The Pause

Dear friends,

I hope you had a peaceful turn of the year. I’m experiencing in myself, and hearing from others, a tender hope that 2023 is truly a turning, an opening to freshness and promise and some sturdier ground on which we can better walk into our callings with stamina and love. I’ve been walking around with some words of the late John Lewis in recent days — words he lived and embodied — that in the space between the world as it is and what we long for it to become, we are called to “live as if” the possibility we aspire to is already present. Our job is to make it more visible, more vivid, more definingly true.  

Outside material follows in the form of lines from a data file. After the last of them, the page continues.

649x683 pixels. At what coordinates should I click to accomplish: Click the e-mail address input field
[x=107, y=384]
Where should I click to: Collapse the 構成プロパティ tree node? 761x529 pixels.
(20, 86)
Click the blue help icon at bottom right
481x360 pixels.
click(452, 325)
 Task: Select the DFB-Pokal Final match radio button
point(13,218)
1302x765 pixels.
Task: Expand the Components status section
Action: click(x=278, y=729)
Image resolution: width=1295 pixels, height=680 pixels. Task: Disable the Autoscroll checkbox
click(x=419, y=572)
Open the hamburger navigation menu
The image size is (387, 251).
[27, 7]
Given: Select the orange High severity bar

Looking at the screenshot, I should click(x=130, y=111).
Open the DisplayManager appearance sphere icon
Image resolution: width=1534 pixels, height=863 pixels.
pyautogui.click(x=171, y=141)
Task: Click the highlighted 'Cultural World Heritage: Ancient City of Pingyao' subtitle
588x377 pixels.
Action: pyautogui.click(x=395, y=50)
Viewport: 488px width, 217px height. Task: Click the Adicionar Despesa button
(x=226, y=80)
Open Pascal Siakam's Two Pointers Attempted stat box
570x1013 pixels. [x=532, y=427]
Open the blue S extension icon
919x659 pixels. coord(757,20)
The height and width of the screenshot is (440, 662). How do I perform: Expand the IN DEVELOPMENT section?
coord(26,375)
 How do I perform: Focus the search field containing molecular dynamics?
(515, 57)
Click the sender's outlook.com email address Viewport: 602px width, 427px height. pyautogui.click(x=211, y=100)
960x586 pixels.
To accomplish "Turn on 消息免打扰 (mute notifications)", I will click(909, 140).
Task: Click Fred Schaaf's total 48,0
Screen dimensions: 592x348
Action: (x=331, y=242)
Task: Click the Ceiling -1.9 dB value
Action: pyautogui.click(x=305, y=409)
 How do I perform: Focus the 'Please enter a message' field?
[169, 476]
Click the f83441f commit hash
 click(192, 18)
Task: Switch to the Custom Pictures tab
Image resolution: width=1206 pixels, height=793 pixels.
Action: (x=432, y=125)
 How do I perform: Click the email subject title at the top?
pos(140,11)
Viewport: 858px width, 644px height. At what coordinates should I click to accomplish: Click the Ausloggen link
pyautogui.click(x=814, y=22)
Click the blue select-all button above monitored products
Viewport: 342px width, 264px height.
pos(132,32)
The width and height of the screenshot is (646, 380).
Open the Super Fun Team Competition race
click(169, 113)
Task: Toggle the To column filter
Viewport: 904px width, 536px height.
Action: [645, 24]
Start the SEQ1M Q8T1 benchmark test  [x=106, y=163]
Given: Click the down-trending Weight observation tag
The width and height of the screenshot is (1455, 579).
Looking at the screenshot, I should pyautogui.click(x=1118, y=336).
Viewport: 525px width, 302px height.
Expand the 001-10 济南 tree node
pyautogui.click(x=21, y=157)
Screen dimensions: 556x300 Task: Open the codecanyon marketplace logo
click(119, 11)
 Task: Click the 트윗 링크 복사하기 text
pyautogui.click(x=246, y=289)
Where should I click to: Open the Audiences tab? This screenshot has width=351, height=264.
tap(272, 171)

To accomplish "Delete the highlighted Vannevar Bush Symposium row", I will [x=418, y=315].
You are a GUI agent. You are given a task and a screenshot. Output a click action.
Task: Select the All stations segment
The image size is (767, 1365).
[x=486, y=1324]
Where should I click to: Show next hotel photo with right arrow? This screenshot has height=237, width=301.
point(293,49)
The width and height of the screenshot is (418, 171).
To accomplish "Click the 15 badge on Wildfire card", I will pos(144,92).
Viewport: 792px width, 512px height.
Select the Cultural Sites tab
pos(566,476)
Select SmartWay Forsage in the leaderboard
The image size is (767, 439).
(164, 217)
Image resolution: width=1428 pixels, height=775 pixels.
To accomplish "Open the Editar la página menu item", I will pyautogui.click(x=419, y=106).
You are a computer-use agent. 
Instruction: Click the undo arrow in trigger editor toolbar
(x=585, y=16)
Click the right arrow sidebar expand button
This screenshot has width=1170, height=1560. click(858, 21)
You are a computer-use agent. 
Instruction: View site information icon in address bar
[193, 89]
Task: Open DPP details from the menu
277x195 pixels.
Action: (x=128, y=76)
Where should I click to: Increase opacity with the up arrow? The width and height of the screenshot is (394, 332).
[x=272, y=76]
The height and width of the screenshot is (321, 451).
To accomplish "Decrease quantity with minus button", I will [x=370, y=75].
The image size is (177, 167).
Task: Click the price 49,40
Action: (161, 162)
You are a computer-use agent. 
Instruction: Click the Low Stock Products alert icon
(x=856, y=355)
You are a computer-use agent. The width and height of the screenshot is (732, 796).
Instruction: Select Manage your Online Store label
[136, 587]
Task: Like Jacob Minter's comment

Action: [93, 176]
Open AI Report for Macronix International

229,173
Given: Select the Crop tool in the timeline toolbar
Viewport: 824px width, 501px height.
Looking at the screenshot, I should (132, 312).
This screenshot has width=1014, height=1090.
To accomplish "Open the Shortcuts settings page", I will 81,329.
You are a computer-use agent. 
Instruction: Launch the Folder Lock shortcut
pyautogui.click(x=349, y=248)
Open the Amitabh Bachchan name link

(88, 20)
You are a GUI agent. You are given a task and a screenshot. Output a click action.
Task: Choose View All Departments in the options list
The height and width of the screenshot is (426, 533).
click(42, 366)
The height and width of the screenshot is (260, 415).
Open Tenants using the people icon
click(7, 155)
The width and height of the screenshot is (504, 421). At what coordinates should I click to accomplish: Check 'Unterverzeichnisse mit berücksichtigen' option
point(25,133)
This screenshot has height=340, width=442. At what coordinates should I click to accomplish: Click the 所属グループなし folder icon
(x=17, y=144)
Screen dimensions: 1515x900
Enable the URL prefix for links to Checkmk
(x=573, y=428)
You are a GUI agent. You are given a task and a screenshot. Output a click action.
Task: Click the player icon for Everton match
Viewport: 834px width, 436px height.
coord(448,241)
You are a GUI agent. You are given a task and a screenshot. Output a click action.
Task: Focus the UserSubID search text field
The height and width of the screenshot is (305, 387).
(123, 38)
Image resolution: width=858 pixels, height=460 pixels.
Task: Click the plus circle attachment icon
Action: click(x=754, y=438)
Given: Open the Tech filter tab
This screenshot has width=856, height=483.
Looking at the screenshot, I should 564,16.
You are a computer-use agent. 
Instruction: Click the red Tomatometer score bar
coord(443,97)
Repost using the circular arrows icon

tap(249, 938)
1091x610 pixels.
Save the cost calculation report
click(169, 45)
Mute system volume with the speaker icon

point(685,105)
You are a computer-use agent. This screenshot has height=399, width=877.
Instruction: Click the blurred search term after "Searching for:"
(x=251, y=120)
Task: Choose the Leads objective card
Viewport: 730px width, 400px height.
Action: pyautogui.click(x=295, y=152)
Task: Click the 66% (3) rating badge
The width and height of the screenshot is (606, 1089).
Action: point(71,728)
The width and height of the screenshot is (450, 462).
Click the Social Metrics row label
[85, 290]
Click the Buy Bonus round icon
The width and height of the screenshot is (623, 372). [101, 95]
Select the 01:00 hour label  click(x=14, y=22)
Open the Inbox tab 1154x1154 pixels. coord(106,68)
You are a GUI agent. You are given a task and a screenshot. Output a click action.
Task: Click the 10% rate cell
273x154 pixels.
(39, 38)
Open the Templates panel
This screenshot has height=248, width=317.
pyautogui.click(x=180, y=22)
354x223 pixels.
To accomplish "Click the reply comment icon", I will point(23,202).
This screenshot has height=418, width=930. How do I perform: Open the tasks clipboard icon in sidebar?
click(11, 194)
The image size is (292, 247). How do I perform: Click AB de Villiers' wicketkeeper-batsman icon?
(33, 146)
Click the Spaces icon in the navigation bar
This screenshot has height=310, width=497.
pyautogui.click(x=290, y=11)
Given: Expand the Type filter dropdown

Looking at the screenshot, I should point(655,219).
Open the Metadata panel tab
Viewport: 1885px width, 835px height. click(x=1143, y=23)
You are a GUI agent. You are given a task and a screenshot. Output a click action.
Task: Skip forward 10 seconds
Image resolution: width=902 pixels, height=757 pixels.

Interestingly, mysteriously, when you do this, you begin to see differently. You get oriented to notice tendrils, traces, the new shapes of emergence that we miss when we are oriented around the distractingly noisy and obvious headlines and memes of “what is.”

I’m translating this life practice, this spiritual discipline, into my editorial lens of the new season of On Being (!) that we are now producing as I write. It feels so good to all of us to be back in production. If there is a broad creative theme for the season, it is perhaps that word I used above and that adrienne maree brown left us with back in June: emergence. We’ll wander through the thrilling new science of awe, the fascinating field of biomimicry, the intersection of technology with consciousness and the vitality of all of life, the human birthright of creativity. We’ll delve, too, into the emergence of deeper truths and larger stories of ourselves as societies, as a planet, as humans, that at once complicate and enliven our capacity to live with dignity and joy and generative wholeness.

I’ll speak with poets along the way, of course. And, just this week, I interviewed James Bridle. I have probably never been better prepared for an interview, given that I read their book nearly six months ago and wrote about it for many weeks in this newsletter, and have taken in what this writing gave others to chew on as well as myself.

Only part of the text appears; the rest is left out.